在此次2023年度检测中，APP无提示收集信息类型排名前四的依次为：Android ID（占比73.9%）、IMEI（占比58.5%）、MAC地址（占比34.6%）以及Serial Number(占比27.3%)。具体APP无提示收集个人信息的类型及占比分布如下图所示：

从2023年上半年和下半年来看，Android ID、IMEI、MAC地址和Serial Number这四类无提示收集个人信息的APP占比在逐步减少。其中Android ID从76.5%下降到65.6%，占比下降了10.9个百分比，IMEI下降了10.8个百分比。MAC地址占比下降最多，下降了15.8个百分比。

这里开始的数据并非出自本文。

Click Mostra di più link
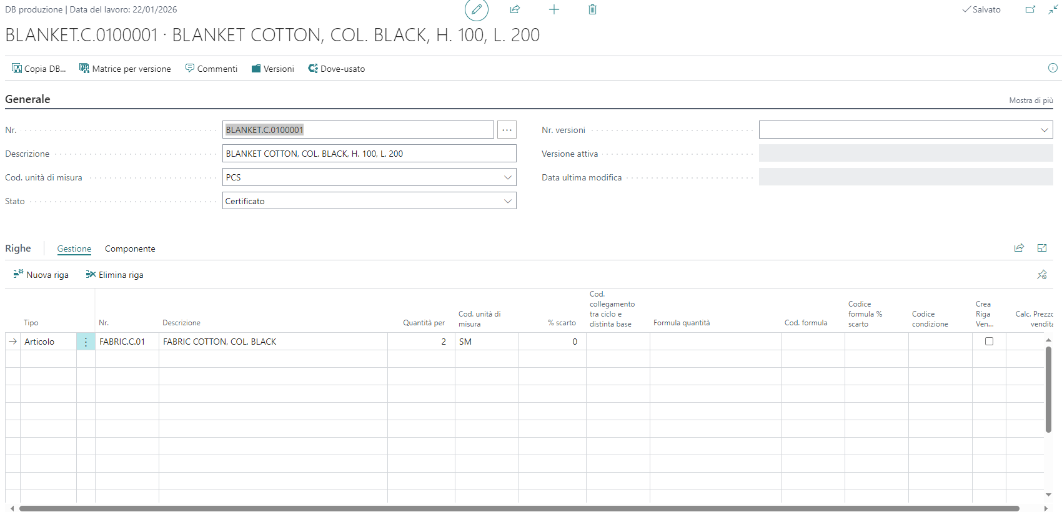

从不同类型无提示收集信息的APP在上半年和下半年的占比情况来看，占比最大的无提示收集信息类型始终是Android ID，其次为IMEI和MAC地址。具体分布如下图所示：

本文中，我们将一百秒内，单个APP收集个人信息次数大于等于2次的行为定义为存在“高频次收集个人信息”问题。

2023年度检测中，违规收集个人信息的APP中有58.8%的APP还存在高频次收集个人信息，高频次收集个人信息情况依然较为严重，下半年高频次收集个情况和上半年相比情况稍好，下半年高频次收集下降了13.6个百分比。其中最高一款APP在短短一百秒对个人信息IMEI收集了440次。

高频次收集个人信息主要还是集中在Android ID、IMEI和MAC地址中，在收集Android ID和IMEI的APP中，平均每个APP都收集了至少4次。

本次检出的高频次收集个人信息的APP中，大部分APP高频次收集次数主要集中在2~5次，占比65.5%，其次是6~10次占比20.0%和11~20次占比8.8%，超过20次的占比也达到了5.7%。详细分布可见图表：

本次检测到的违规收集个人信息问题的APP中，有74.4%的APP包含了第三方SDK收集情况。下半年和上半年相比，第三方SDK收集情况并无太大变化。这意味着当前多数APP自身不存在违规收集个人信息行为，主要还是集成了第三方SDK后而造成的APP出现违规收集个人信息问题。

在本次2023年度检测中，在违规收集个人信息第三方SDK中，排名靠前的SDK都为市场知名SDK，其中一知名SDK占比高达23.2%，具体分布如图：

本次检测到的包含第三方SDK违规收集个人信息问题的APP中，大部分APP都是由于集成了一款违规SDK而导致违规，这部分占比71.2%，少部分APP集成至少两款违规收集个人信息的第三方SDK，占比28.8%。具体占比情况如图：

此次检测到侵犯用户权益的APP中（存在违规收集个人信息），我们发现其中有21款APP下载量在亿次以上，有111款APP下载量在千万次以上，183款APP下载量在百万次以上。可见APP侵害用户权益问题的影响面非常广，至少影响到上亿用户。

从2023年度检测的结果来看，在国家相关的法律法规下，今年侵害用户权益APP的检出率较低，整体趋势处于下降趋势；但从侵害用户权益APP的下载量来看，影响面仍较广，这也代表该问题仍需要继续保持治理。

在此次检测的发现的主要问题，虽有一部分APP是自身产生的违规收集个人信息情况，但更多的是由于集成了第三方SDK导致。因此我们也建议一方面第三方SDK厂商在整改后，在如何更好的引导APP开发者按新版按要求更快速更便捷的进行升级解决做的更好，在做好自己的这个点的同时，也能和APP开发者这个上游点能联动形成一条安全线。另一方面APP开发者也要有相应的个人信息安全意识，按照国家法律法规，不进行违规收集个人信息。